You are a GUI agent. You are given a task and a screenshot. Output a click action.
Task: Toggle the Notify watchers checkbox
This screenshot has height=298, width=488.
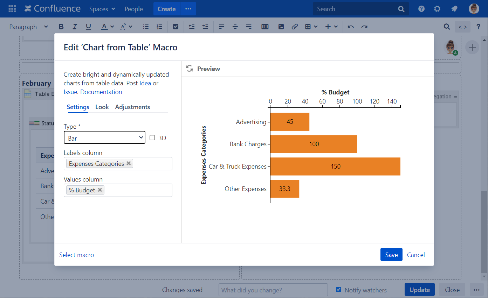click(x=338, y=290)
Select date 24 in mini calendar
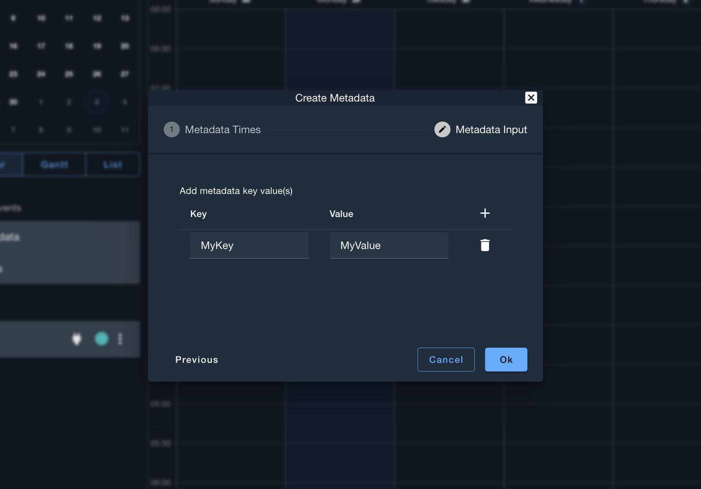The image size is (701, 489). click(41, 74)
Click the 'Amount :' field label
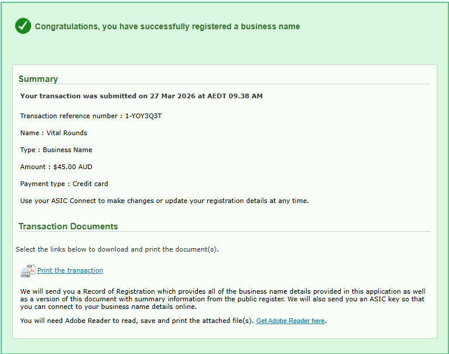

+===+

* [Prompt]
None of the pictures belong in the copy. Write out exactly the lines from the line that holds "This screenshot has height=298, width=488." through the last line of the listing above, both ends included.

* [The answer]
This screenshot has height=298, width=488.
click(x=338, y=290)
Select date 24 in mini calendar
The image size is (701, 489). click(41, 74)
Click the 'Amount :' field label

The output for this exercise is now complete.